▸ **AIM OF THE EXERCISE**: Retype every one of the rows below without changing anything.

Word and item position data
****

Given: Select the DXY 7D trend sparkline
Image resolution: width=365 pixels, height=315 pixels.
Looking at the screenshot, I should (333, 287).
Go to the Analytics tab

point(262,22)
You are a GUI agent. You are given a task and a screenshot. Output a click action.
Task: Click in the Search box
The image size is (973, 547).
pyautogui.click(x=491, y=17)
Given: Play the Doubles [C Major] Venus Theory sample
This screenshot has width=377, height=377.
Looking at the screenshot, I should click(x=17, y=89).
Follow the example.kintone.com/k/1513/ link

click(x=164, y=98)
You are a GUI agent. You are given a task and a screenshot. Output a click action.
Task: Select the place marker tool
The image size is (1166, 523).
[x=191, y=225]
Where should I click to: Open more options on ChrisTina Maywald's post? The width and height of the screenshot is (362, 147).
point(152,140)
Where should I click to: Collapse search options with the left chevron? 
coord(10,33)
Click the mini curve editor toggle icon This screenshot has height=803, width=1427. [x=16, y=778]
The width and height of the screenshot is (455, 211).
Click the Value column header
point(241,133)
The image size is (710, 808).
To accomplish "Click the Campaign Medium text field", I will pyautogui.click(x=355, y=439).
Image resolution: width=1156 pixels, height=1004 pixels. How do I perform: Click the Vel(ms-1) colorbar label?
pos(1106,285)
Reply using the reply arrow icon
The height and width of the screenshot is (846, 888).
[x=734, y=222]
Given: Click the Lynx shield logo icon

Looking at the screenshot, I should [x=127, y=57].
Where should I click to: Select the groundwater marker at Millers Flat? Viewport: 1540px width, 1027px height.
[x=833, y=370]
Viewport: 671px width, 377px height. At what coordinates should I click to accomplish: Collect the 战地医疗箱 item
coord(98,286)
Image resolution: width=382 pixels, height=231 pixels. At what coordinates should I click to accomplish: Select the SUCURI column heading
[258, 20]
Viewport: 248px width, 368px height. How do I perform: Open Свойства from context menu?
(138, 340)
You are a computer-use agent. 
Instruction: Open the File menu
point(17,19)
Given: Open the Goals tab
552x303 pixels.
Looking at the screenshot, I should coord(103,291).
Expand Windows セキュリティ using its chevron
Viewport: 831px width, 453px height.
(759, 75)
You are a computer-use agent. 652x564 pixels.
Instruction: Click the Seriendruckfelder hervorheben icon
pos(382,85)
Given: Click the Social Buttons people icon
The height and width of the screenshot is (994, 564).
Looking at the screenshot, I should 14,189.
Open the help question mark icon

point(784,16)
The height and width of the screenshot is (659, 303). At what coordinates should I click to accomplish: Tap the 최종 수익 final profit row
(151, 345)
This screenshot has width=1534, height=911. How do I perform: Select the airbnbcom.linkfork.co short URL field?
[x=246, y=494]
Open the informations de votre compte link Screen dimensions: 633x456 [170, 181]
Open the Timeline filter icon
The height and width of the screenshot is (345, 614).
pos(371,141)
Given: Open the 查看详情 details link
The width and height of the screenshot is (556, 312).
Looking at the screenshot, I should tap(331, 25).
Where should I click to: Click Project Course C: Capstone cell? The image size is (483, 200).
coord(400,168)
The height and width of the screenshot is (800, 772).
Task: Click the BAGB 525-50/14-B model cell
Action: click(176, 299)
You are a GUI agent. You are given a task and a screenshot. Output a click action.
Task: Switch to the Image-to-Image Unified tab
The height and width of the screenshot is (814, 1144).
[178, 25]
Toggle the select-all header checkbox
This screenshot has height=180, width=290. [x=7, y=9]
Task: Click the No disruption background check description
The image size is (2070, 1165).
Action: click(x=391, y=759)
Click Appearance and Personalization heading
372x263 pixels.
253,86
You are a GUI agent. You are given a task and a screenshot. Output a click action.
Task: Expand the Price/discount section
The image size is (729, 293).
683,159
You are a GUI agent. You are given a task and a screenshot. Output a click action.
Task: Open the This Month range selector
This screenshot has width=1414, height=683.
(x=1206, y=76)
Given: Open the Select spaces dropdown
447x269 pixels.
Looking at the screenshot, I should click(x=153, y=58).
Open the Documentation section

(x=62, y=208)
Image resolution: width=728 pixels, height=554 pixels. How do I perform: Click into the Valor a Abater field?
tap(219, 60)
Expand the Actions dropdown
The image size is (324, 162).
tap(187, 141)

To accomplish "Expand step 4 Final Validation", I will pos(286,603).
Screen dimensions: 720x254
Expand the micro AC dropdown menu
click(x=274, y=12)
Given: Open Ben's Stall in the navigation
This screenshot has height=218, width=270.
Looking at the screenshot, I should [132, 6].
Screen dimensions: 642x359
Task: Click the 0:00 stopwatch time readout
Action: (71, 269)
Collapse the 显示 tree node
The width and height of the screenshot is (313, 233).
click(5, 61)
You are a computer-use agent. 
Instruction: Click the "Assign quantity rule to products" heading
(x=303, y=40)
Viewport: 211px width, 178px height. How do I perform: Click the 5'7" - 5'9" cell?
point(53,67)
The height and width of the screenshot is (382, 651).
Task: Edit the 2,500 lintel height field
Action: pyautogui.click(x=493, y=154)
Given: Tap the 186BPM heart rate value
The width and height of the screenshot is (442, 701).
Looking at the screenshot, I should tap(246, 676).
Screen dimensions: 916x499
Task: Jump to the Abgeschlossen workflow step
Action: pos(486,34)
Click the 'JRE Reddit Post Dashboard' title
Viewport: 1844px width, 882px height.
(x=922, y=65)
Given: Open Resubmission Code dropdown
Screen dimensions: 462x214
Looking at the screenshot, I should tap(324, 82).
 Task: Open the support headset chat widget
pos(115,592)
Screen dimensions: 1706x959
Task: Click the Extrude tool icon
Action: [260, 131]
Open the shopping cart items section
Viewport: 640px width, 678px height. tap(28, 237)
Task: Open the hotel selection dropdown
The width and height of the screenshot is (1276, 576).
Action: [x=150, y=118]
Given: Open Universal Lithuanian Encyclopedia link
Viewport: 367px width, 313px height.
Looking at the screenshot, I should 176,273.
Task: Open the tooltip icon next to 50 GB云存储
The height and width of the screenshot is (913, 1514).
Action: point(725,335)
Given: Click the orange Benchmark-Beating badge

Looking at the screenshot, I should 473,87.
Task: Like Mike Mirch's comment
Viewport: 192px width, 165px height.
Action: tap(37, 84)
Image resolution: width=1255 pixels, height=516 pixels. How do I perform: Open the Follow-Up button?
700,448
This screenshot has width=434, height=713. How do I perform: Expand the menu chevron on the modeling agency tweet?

****

▸ **WRITTEN ANSWER**:
Given: Select the DXY 7D trend sparkline
Image resolution: width=365 pixels, height=315 pixels.
Looking at the screenshot, I should (333, 287).
Go to the Analytics tab

point(262,22)
You are a GUI agent. You are given a task and a screenshot. Output a click action.
Task: Click in the Search box
The image size is (973, 547).
pyautogui.click(x=491, y=17)
Given: Play the Doubles [C Major] Venus Theory sample
This screenshot has width=377, height=377.
Looking at the screenshot, I should click(x=17, y=89).
Follow the example.kintone.com/k/1513/ link

click(x=164, y=98)
You are a GUI agent. You are given a task and a screenshot. Output a click action.
Task: Select the place marker tool
The image size is (1166, 523).
[x=191, y=225]
Where should I click to: Open more options on ChrisTina Maywald's post? The width and height of the screenshot is (362, 147).
point(152,140)
Where should I click to: Collapse search options with the left chevron? 
coord(10,33)
Click the mini curve editor toggle icon This screenshot has height=803, width=1427. [x=16, y=778]
The width and height of the screenshot is (455, 211).
Click the Value column header
point(241,133)
The image size is (710, 808).
To accomplish "Click the Campaign Medium text field", I will pyautogui.click(x=355, y=439).
Image resolution: width=1156 pixels, height=1004 pixels. How do I perform: Click the Vel(ms-1) colorbar label?
pos(1106,285)
Reply using the reply arrow icon
The height and width of the screenshot is (846, 888).
[x=734, y=222]
Given: Click the Lynx shield logo icon

Looking at the screenshot, I should [x=127, y=57].
Where should I click to: Select the groundwater marker at Millers Flat? Viewport: 1540px width, 1027px height.
[x=833, y=370]
Viewport: 671px width, 377px height. At what coordinates should I click to accomplish: Collect the 战地医疗箱 item
coord(98,286)
Image resolution: width=382 pixels, height=231 pixels. At what coordinates should I click to accomplish: Select the SUCURI column heading
[258, 20]
Viewport: 248px width, 368px height. How do I perform: Open Свойства from context menu?
(138, 340)
You are a computer-use agent. 
Instruction: Open the File menu
point(17,19)
Given: Open the Goals tab
552x303 pixels.
Looking at the screenshot, I should coord(103,291).
Expand Windows セキュリティ using its chevron
Viewport: 831px width, 453px height.
(759, 75)
You are a computer-use agent. 652x564 pixels.
Instruction: Click the Seriendruckfelder hervorheben icon
pos(382,85)
Given: Click the Social Buttons people icon
The height and width of the screenshot is (994, 564).
Looking at the screenshot, I should 14,189.
Open the help question mark icon

point(784,16)
The height and width of the screenshot is (659, 303). At what coordinates should I click to accomplish: Tap the 최종 수익 final profit row
(151, 345)
This screenshot has width=1534, height=911. How do I perform: Select the airbnbcom.linkfork.co short URL field?
[x=246, y=494]
Open the informations de votre compte link Screen dimensions: 633x456 [170, 181]
Open the Timeline filter icon
The height and width of the screenshot is (345, 614).
pos(371,141)
Given: Open the 查看详情 details link
The width and height of the screenshot is (556, 312).
Looking at the screenshot, I should tap(331, 25).
Where should I click to: Click Project Course C: Capstone cell? The image size is (483, 200).
coord(400,168)
The height and width of the screenshot is (800, 772).
Task: Click the BAGB 525-50/14-B model cell
Action: click(176, 299)
You are a GUI agent. You are given a task and a screenshot. Output a click action.
Task: Switch to the Image-to-Image Unified tab
The height and width of the screenshot is (814, 1144).
[178, 25]
Toggle the select-all header checkbox
This screenshot has height=180, width=290. [x=7, y=9]
Task: Click the No disruption background check description
The image size is (2070, 1165).
Action: click(x=391, y=759)
Click Appearance and Personalization heading
372x263 pixels.
253,86
You are a GUI agent. You are given a task and a screenshot. Output a click action.
Task: Expand the Price/discount section
The image size is (729, 293).
683,159
You are a GUI agent. You are given a task and a screenshot. Output a click action.
Task: Open the This Month range selector
This screenshot has width=1414, height=683.
(x=1206, y=76)
Given: Open the Select spaces dropdown
447x269 pixels.
Looking at the screenshot, I should click(x=153, y=58).
Open the Documentation section

(x=62, y=208)
Image resolution: width=728 pixels, height=554 pixels. How do I perform: Click into the Valor a Abater field?
tap(219, 60)
Expand the Actions dropdown
The image size is (324, 162).
tap(187, 141)

To accomplish "Expand step 4 Final Validation", I will pos(286,603).
Screen dimensions: 720x254
Expand the micro AC dropdown menu
click(x=274, y=12)
Given: Open Ben's Stall in the navigation
This screenshot has height=218, width=270.
Looking at the screenshot, I should [132, 6].
Screen dimensions: 642x359
Task: Click the 0:00 stopwatch time readout
Action: (71, 269)
Collapse the 显示 tree node
The width and height of the screenshot is (313, 233).
click(5, 61)
You are a computer-use agent. 
Instruction: Click the "Assign quantity rule to products" heading
(x=303, y=40)
Viewport: 211px width, 178px height. How do I perform: Click the 5'7" - 5'9" cell?
point(53,67)
The height and width of the screenshot is (382, 651).
Task: Edit the 2,500 lintel height field
Action: pyautogui.click(x=493, y=154)
Given: Tap the 186BPM heart rate value
The width and height of the screenshot is (442, 701).
Looking at the screenshot, I should tap(246, 676).
Screen dimensions: 916x499
Task: Jump to the Abgeschlossen workflow step
Action: pos(486,34)
Click the 'JRE Reddit Post Dashboard' title
Viewport: 1844px width, 882px height.
(x=922, y=65)
Given: Open Resubmission Code dropdown
Screen dimensions: 462x214
Looking at the screenshot, I should tap(324, 82).
 Task: Open the support headset chat widget
pos(115,592)
Screen dimensions: 1706x959
Task: Click the Extrude tool icon
Action: [260, 131]
Open the shopping cart items section
Viewport: 640px width, 678px height. tap(28, 237)
Task: Open the hotel selection dropdown
The width and height of the screenshot is (1276, 576).
Action: [x=150, y=118]
Given: Open Universal Lithuanian Encyclopedia link
Viewport: 367px width, 313px height.
Looking at the screenshot, I should 176,273.
Task: Open the tooltip icon next to 50 GB云存储
The height and width of the screenshot is (913, 1514).
Action: point(725,335)
Given: Click the orange Benchmark-Beating badge

Looking at the screenshot, I should 473,87.
Task: Like Mike Mirch's comment
Viewport: 192px width, 165px height.
Action: tap(37, 84)
Image resolution: width=1255 pixels, height=516 pixels. How do I perform: Open the Follow-Up button?
700,448
This screenshot has width=434, height=713. How do I perform: Expand the menu chevron on the modeling agency tweet?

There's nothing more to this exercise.